WRITTEN INSTRUCTION 1:
According to the forum thread about STL vectors and pipe descriptors, what kind of server is the first poster writing?
WRITTEN INSTRUCTION 2:
Resume the forum thread about STL vectors and pipe descriptors, picking up right after its last line.

SUPPLIED TEXT:
STL & pipe, socket descriptors

M

M.Endraszka

Hi,

I am writing a simple irc-like server and came across weird behavior
while debugging. Could anyone tell me why the following happens :

I have a class which stores pipe descriptors as a member field.
Descriptors are initialized with pipe(descr) in class constructor.
Then I have an array of objects of this class, preferably a STL
vector. If I initialize the vector with:

vector<object> objects(20);

all the objects have the same pipe descriptors (pipes are the same &
there is no point in have 20 of them)
this happens if I initialize with objects.push_back(...) as well. If I
initilize objects like that :

object* first_object = new object;
object* second_object = new object;

it is ok. (the descriptors given by pipe(descr); are different)

I want to use STL vector/list/whatever but it just doesn't work. I can
understand that vector<object> objects(20); may construct just one
object and then copy it 20 times, but shouldn't push_back() be any
better?

Please help.

Marcin Endraszka
 
R

Robert Bauck Hamar

Hi,

I am writing a simple irc-like server and came across weird behavior
while debugging. Could anyone tell me why the following happens :

I have a class which stores pipe descriptors as a member field.

GIVEN INFORMATION:
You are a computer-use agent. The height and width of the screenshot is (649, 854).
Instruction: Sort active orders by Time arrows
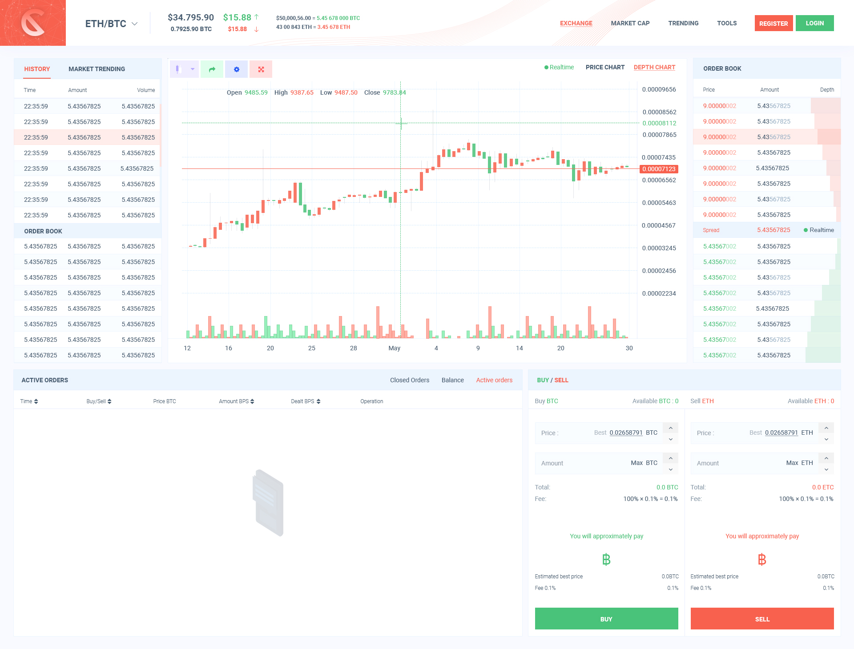pos(36,401)
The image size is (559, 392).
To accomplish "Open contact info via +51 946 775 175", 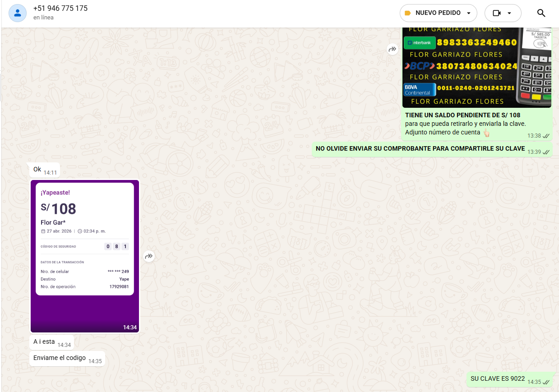I will pos(60,9).
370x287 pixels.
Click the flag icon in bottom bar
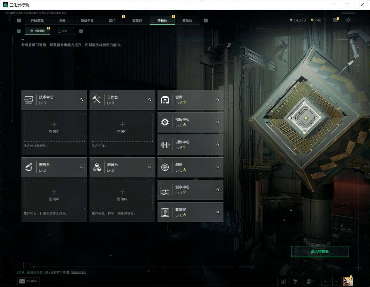[x=295, y=281]
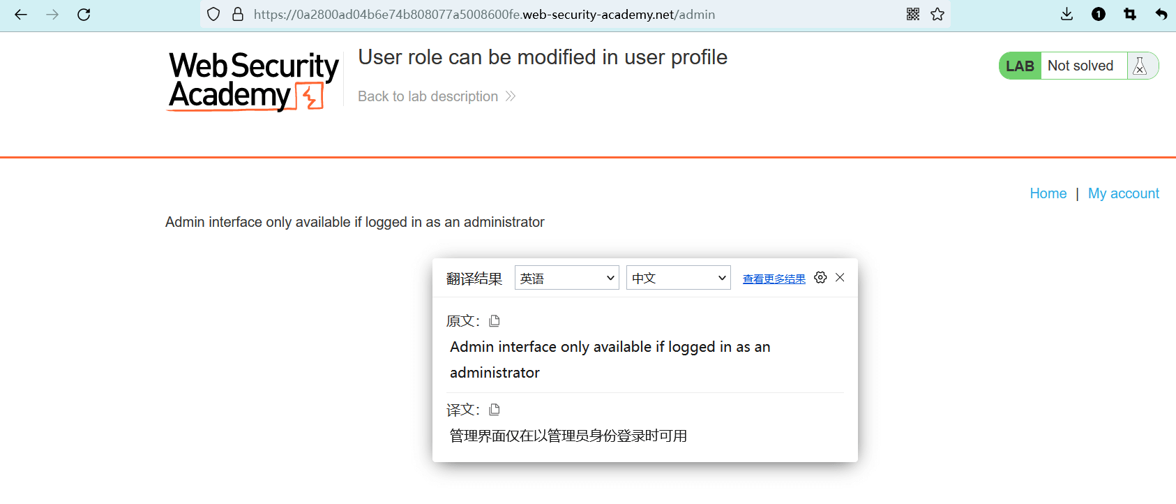The width and height of the screenshot is (1176, 504).
Task: Open the source language dropdown (英语)
Action: (x=566, y=278)
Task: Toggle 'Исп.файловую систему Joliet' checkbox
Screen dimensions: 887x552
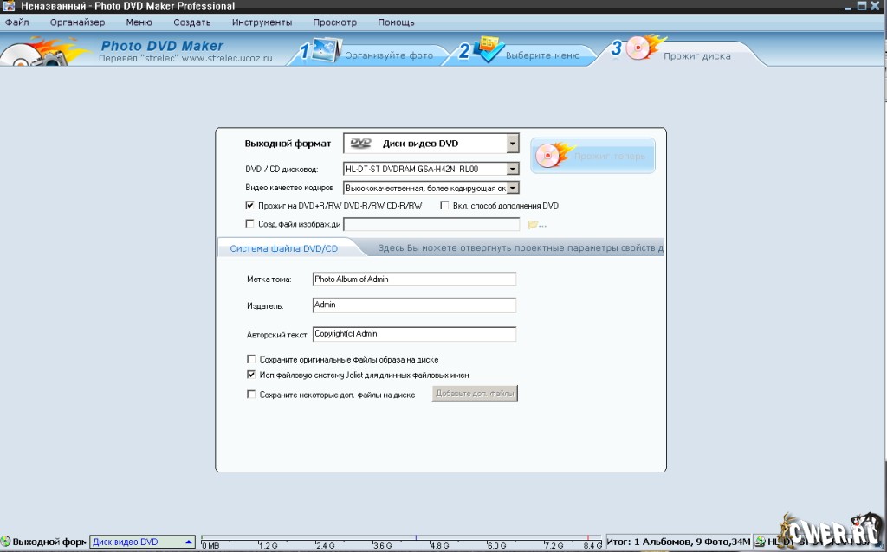Action: tap(251, 375)
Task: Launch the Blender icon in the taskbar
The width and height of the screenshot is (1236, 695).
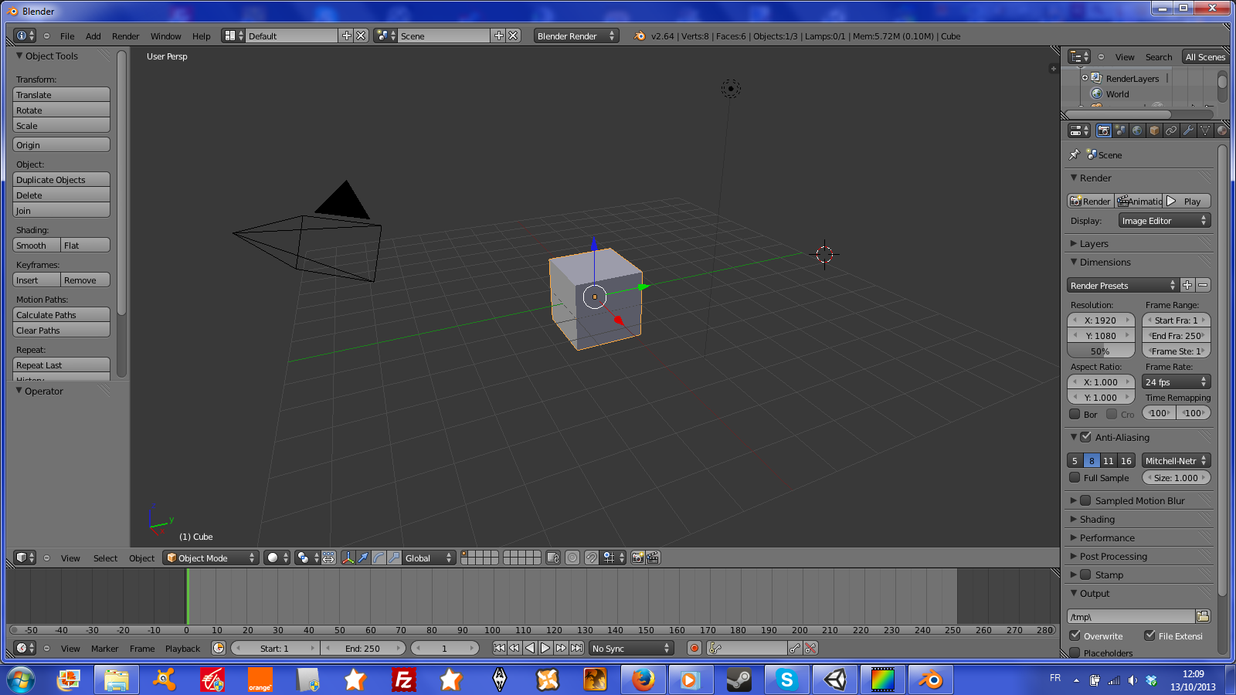Action: tap(930, 680)
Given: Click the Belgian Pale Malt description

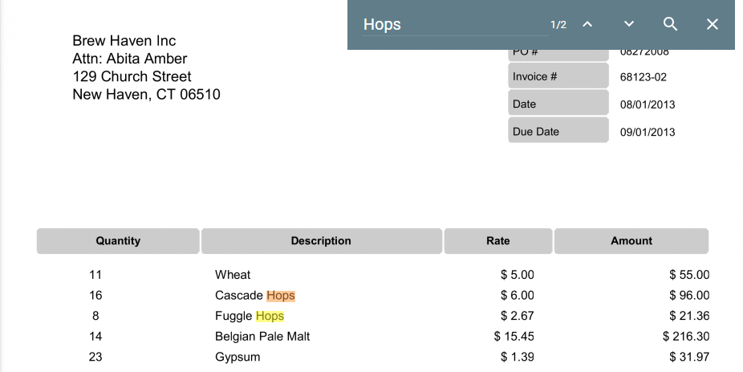Looking at the screenshot, I should point(262,337).
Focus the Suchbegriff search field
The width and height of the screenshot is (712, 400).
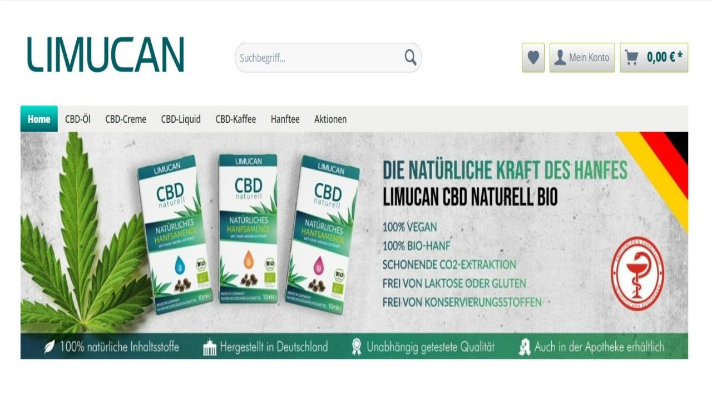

TASK RESULT 1:
A simple irc-like server.

TASK RESULT 2:
Descriptors are initialized with pipe(descr) in class constructor.
Then I have an array of objects of this class, preferably a STL
vector. If I initialize the vector with:

vector<object> objects(20);

this calls

vector<object>::vector(vector<object>::size_type, const object& t=object());

so the definition of objects is the same as if you wrote

vector<object> objects(20, object());

and this creates 20 copies of the temporary created as second argument.
all the objects have the same pipe descriptors (pipes are the same &
there is no point in have 20 of them)
this happens if I initialize with objects.push_back(...) as well.

What do you mean initialize with push_back?

vector<object> objects;
for (int i = 0; i < 20; ++i)
objects.push_back(object());

?

It's hard to guess without seeing any code.
 
J

John Harrison

Hi,

I am writing a simple irc-like server and came across weird behavior
while debugging. Could anyone tell me why the following happens :

I have a class which stores pipe descriptors as a member field.
Descriptors are initialized with pipe(descr) in class constructor.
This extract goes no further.